La collection d’entreprise n’est par définition pas coupée de la vie économique et politique de sa société. Il faut se battre en permanence, reconnaissent même les responsables du mécénat.
Quelle pérennité pour les collections d’entreprise ? Les œuvres sont-elles aliénables ? Oui, à la différence des institutions muséographiques. Certaines pièces de la fondation Cartier, par exemple, peuvent être cédées pour permettre d’en acquérir d’autres. Mais la création de fondations, qu’elles soient d’entreprise ou sous égide de la Fondation de France, contribue à pérenniser les actions de mécénat : lorsqu’une collection est acquise par une fondation, cette dernière étant constituée pour cinq ans minimum et assortie d’un programme pluriannuel budgété, le fonds se trouve davantage « sécurisé ». Alain Dupont, patron de Colas durant vingt ans, a opté pour une fondation afin d’éviter que la collection de son groupe, entièrement consacrée à la route, ne puisse être dispersée. De même, si un jour un dirigeant de Cartier décide de supprimer la fondation, il ne pourra vendre la collection, laquelle reviendra à la Fondation de France.
À l’inverse, des collections appartenant directement à des entreprises et non à des fondations ont été dispersées après un changement d’actionnaire, une restructuration, une stratégie repensée. En 2003, la collection Seagram, forte de 2 500 œuvres, dont un tableau de Rothko, une sculpture de Rodin, un rideau de scène de Picasso, a fait l’objet de plusieurs ventes, après que le groupe canadien eut passé sous la coupe de Vivendi, alors très endetté, et « soucieux de se débarrasser de ses actifs non stratégiques ». L’irlandais Jefferson Smurfit, racheté par l’américain Madison Dearborn Company, a dû se débarrasser d’une partie de ses acquisitions.

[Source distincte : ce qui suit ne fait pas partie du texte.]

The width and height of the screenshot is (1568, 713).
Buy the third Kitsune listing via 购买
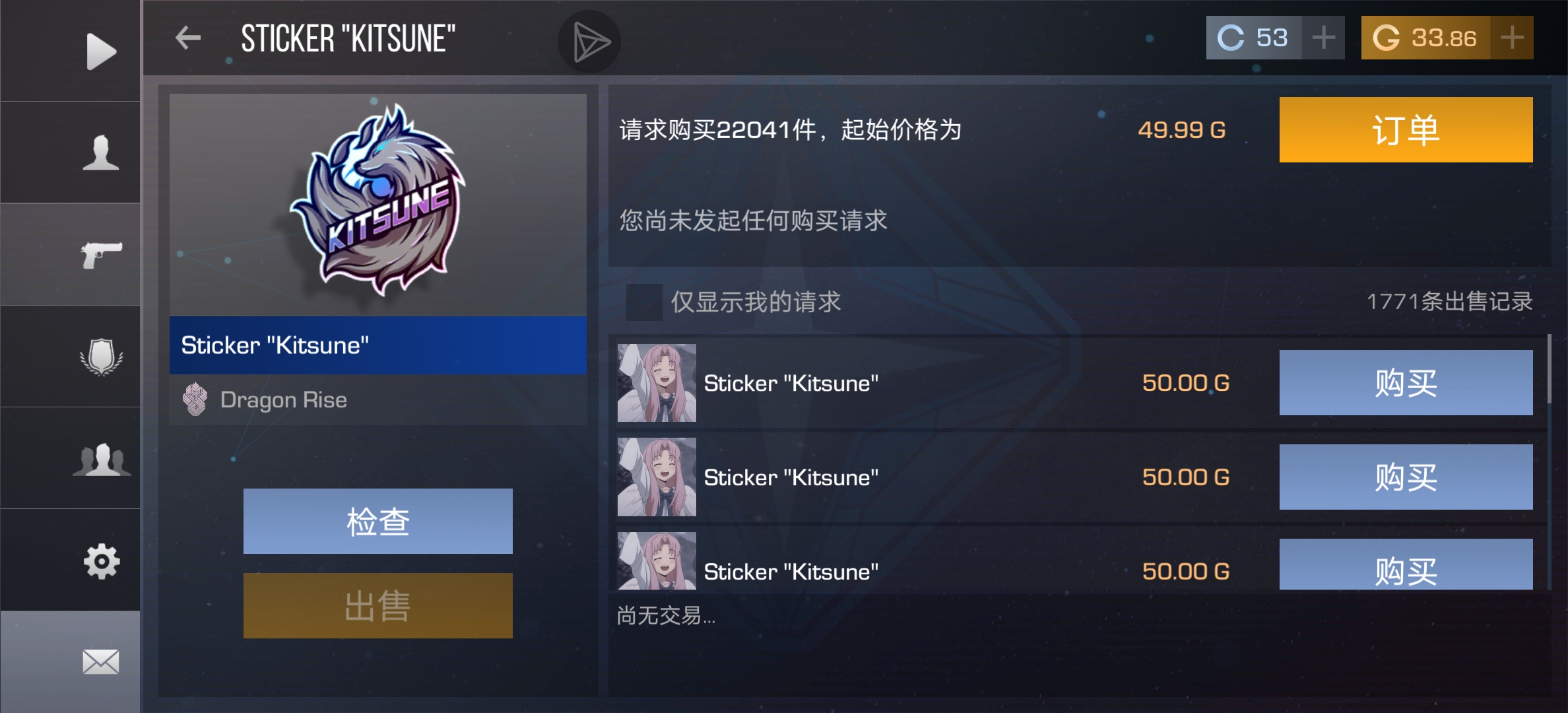1406,564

Alcatel-Lucent soutient la photo et l’art vidéo, à travers l’organisation de quatre ou cinq expositions par an au siège, donnant lieu à l’achat d’une ou deux œuvres. Véronique de Fournoux, responsable mécénat, reconnaît qu’il faut « se battre en permanence » pour ce fonds financé par la communication, riche d’une quarantaine de pièces. « Ce n’est ni un acquis, ni une priorité. »

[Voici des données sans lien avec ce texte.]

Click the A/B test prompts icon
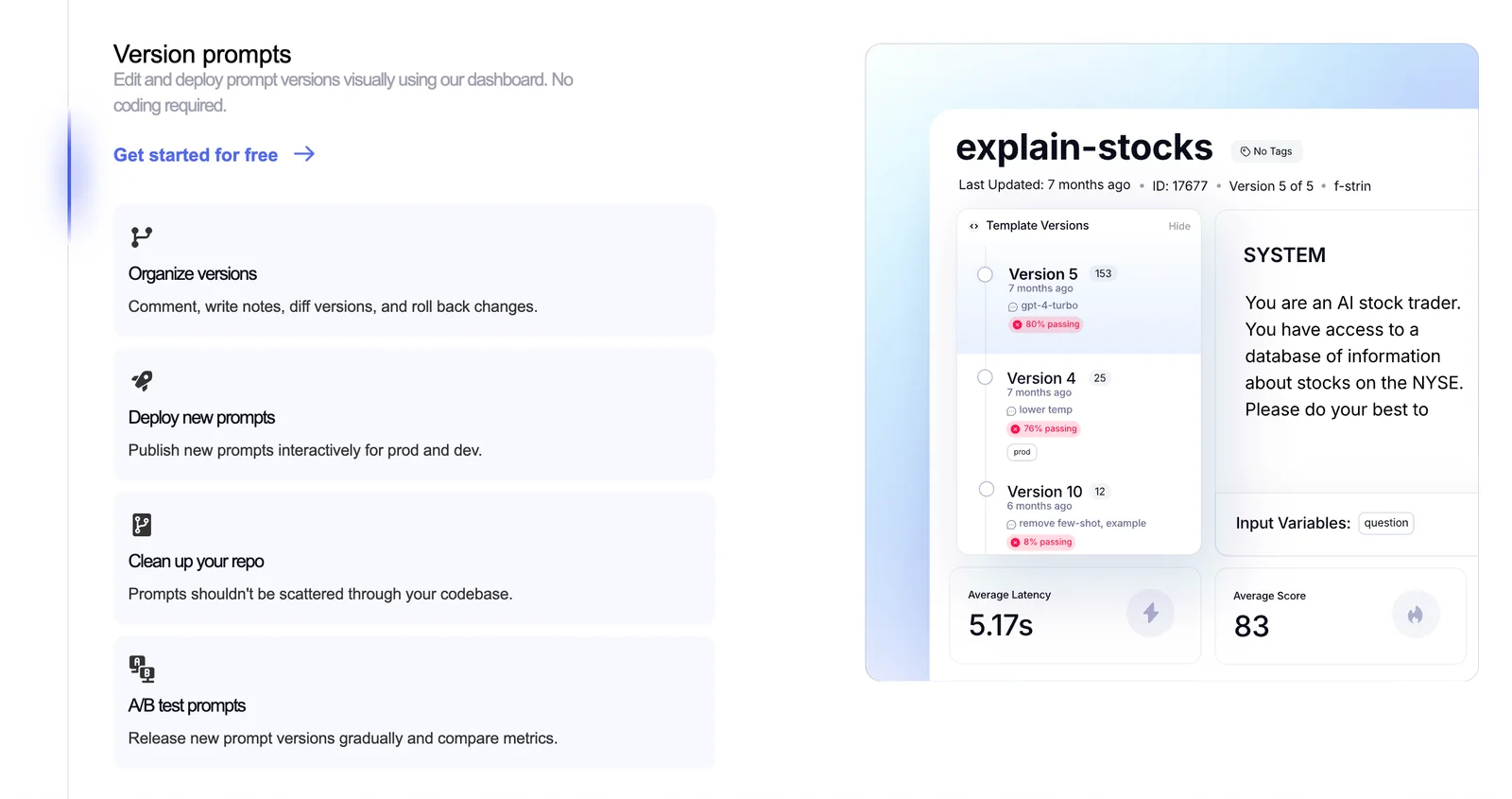Viewport: 1512px width, 799px height. coord(142,669)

Crise financière : les collections d’entreprise dans la tempête ?
Dépression internationale oblige, des firmes pourraient être tentées de céder leur collection afin de récupérer un peu d’oxygène. La compagnie aérienne Alitalia, en dépôt de bilan l’été dernier, met en vente les 163 pièces de sa collection qui ornaient jusqu’à présent ses bureaux, lounges VIP et appareils. Elle se sépare de Dalí, De Chirico, Balla…

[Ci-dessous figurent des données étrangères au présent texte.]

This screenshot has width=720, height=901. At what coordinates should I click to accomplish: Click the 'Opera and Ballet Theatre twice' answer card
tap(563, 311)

D’autres « corporate collections » risquent d’entrer dans une phase de repli ou d’attentisme comme celles des banques. Ce secteur ébranlé par la crise pourrait s’interroger sur l’intérêt patrimonial de ses investissements artistiques. La cession est d’autant plus tentante que ce patrimoine mobilier, inscrit à l’actif du bilan, s’est apprécié ces dernières années au rythme des records de l’art contemporain, surtout lorsque les entreprises se sont appuyées sur les conseils d’experts.
En 1995, sous le marteau de Sotheby’s, IBM avait ainsi lâché des tableaux latino-américains, pour plus de 8 millions de dollars et trois ans plus tard le Reader’s Digest obtenait plus de 86 millions de dollars pour ses œuvres impressionnistes et modernes. En 2002 c’est chez Christie’s à New York que l’assureur israélien Phoenix récoltait près de 20 millions de dollars pour des pièces contemporaines.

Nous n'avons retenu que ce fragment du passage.